Ohne Probleme unterwegs im überfüllten Gareth angekommen lasse ich mich ein paar Tage treiben. Es fließen eindeutig zu viel Bier und Schnaps meine Kehle hinunter in diesen Tagen, aber ich habe mich noch nie so ziellos gefühlt. Ich weiß, ich muss irgendwo Arbeit finden, aber ich kann mich nicht aufraffen und ein paar Dukaten habe ich angespart, das reicht für eine Weile. Ich weiß nicht, was ich will. Also eigentlich schon. Das was man so will mit zwanzig, Reisen, Abenteuer, Mädchen und Schnaps, also saufe und spiele ich und reiße willige Schankmädchen auf. Das Fest ist aufregend, überall wird gefeiert und es ist leicht nicht an die Zukunft zu denken.
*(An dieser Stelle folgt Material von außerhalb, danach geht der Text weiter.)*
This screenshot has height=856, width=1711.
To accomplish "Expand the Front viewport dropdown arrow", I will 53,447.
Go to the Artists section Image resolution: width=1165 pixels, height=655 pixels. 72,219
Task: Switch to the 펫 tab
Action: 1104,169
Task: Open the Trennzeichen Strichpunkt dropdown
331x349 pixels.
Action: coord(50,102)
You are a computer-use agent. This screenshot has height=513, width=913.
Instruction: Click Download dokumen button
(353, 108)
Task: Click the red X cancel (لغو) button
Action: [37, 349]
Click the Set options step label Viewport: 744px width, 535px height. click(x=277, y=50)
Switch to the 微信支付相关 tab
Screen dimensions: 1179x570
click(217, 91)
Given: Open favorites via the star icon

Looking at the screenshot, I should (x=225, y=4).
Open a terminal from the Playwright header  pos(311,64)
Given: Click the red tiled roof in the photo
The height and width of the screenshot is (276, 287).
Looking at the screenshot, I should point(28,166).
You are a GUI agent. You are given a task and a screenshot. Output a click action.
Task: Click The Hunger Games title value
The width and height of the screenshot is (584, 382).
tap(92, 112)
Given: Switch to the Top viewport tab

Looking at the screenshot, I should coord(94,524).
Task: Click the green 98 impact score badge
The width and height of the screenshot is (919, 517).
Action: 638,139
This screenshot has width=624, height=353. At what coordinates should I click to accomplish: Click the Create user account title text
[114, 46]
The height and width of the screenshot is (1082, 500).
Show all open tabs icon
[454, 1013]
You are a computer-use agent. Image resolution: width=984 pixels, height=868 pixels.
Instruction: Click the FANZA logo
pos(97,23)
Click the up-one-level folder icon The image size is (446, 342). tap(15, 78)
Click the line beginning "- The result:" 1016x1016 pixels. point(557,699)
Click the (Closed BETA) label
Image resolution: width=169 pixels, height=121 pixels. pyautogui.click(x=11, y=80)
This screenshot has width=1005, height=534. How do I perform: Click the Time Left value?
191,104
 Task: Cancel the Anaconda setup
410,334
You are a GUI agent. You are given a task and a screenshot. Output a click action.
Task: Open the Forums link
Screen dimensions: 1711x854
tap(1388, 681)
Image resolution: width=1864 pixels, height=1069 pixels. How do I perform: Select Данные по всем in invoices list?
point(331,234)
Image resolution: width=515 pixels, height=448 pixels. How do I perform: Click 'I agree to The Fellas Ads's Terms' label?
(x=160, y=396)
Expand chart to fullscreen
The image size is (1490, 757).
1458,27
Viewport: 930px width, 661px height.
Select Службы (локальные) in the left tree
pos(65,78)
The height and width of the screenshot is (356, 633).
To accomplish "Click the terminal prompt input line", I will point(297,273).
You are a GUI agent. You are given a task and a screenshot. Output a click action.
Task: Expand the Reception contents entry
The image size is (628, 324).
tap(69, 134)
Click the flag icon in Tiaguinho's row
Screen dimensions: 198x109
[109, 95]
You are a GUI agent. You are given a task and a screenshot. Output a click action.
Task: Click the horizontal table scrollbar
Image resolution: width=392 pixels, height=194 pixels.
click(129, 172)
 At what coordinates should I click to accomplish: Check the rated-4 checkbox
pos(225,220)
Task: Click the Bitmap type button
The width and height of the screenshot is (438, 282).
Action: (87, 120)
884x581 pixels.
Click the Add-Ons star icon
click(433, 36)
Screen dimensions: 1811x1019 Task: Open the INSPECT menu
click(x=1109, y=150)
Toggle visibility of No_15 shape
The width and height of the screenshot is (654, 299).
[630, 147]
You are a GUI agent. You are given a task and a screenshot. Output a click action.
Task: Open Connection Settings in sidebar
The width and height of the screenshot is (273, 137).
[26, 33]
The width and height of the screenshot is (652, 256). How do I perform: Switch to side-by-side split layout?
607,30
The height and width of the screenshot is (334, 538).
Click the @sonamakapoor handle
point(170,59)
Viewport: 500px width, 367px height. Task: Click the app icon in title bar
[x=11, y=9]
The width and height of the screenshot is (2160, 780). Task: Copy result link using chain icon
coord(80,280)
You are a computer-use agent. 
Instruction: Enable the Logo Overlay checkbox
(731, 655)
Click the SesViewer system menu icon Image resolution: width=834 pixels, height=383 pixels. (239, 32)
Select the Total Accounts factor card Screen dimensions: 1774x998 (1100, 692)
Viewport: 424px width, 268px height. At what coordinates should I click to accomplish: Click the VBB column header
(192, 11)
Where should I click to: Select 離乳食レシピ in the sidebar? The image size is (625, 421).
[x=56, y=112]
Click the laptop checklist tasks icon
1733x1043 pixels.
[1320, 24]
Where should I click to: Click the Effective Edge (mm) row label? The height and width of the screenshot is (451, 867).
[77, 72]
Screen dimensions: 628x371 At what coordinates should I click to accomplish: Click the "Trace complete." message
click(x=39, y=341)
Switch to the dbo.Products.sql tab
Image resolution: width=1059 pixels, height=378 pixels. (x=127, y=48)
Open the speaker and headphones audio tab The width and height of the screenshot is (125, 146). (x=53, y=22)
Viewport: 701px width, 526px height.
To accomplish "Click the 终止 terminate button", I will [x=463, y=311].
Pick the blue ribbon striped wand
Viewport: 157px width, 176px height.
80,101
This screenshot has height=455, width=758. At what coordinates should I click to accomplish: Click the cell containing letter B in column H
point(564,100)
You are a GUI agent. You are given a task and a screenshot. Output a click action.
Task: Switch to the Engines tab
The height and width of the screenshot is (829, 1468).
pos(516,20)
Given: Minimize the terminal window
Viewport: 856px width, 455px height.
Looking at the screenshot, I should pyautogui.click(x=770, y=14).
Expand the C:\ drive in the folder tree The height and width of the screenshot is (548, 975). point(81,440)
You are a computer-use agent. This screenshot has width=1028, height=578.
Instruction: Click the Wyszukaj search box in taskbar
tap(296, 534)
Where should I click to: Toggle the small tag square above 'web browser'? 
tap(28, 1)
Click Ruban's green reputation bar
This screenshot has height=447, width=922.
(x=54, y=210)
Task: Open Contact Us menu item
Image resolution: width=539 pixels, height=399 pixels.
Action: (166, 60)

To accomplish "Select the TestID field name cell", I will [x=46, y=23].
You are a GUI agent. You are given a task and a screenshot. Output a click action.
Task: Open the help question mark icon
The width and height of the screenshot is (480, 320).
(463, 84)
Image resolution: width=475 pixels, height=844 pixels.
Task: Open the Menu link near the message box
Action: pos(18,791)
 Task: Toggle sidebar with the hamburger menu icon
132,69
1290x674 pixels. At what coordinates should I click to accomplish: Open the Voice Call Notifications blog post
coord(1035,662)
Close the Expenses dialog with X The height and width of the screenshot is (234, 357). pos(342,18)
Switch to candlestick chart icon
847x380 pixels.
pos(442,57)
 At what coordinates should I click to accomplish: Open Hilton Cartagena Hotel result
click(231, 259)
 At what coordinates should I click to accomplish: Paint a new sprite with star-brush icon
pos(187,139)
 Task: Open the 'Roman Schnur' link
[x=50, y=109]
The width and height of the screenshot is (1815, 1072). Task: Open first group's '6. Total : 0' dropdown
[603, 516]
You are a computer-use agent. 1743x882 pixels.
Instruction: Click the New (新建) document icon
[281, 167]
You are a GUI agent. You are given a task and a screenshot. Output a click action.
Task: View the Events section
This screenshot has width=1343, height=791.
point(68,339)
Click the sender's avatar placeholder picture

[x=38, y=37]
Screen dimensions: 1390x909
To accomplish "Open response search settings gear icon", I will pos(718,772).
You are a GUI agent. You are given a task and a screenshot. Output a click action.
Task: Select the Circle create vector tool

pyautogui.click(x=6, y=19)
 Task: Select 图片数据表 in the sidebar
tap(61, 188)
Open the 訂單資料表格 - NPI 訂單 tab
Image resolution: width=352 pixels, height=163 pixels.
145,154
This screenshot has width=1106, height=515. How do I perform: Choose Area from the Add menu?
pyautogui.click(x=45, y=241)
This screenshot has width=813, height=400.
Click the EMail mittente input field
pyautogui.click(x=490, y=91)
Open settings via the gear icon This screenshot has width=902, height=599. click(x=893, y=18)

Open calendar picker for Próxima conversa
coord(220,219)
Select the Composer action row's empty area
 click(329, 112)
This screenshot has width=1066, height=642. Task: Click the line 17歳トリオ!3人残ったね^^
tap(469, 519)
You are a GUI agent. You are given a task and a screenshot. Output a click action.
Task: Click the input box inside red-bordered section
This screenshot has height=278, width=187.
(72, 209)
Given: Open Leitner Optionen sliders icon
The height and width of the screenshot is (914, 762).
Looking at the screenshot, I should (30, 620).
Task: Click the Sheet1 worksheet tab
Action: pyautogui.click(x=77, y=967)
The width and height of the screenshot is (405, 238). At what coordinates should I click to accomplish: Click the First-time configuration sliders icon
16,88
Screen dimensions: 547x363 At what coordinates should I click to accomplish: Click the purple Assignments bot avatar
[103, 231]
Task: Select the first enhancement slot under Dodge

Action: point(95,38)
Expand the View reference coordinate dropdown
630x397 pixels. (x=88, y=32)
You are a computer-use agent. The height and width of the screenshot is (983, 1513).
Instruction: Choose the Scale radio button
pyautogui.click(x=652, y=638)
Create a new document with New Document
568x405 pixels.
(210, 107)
Doch nach den rauschhaften Tagen folgt ein ernüchterndes Erwachen. Als ich anfange nach Arbeit zu suchen, weil mein Beutel nun merklich leerer geworden ist, muss ich leider feststellen, dass ich zu spät dran bin. Eine Festanstellung in Gareth oder Umgebung möchte ich nicht, ich will in die Ferne reisen, aber es ist nichts mehr zu bekommen als Begleitschutz der unzähligen Karawanen, die Gareth in alle Himmelsrichtungen verlassen. Nach ein wenig Sucherei ist Phex mir holt und ich kann mich einer Karawane nach Khunchom anschließen. Der Händler stellt mir in Aussicht eventuell zum Ende als Söldner angestellt zu werden, da eine der Wachen nicht die komplette Strecke dabei sein wird. Die Wochen ziehen dahin, unterschiedlichste Landschaften an mir vorbei und die Eintönigkeit des alltags lässt einen das Gefühl für Zeit und Entfernung verlieren. Dem eher nassen Frühling und dem Schlamm folgt ein milder Sommer und der Staub der Reichstraße ist unser ewiger Begleiter. Durch die Anstellung während des zweiten Teil des Weges, kann ich meine Reise ohne finanziellen Verlust beenden. Froh endlich eine Aufgabe zu haben, die Monotonie der Reise mit sinnvollen Aufgaben durchbrochen, packe ich fleißig mit an. Ich lerne ein paar Brocken Tulamidia, aber die meiste Zeit verstehe ich meine Mitreisenden und Kollegen nur, wenn sie Garethi mit mir sprechen. Mein erstes eigenes Abenteuer stellt sich also als eher langweilig heraus.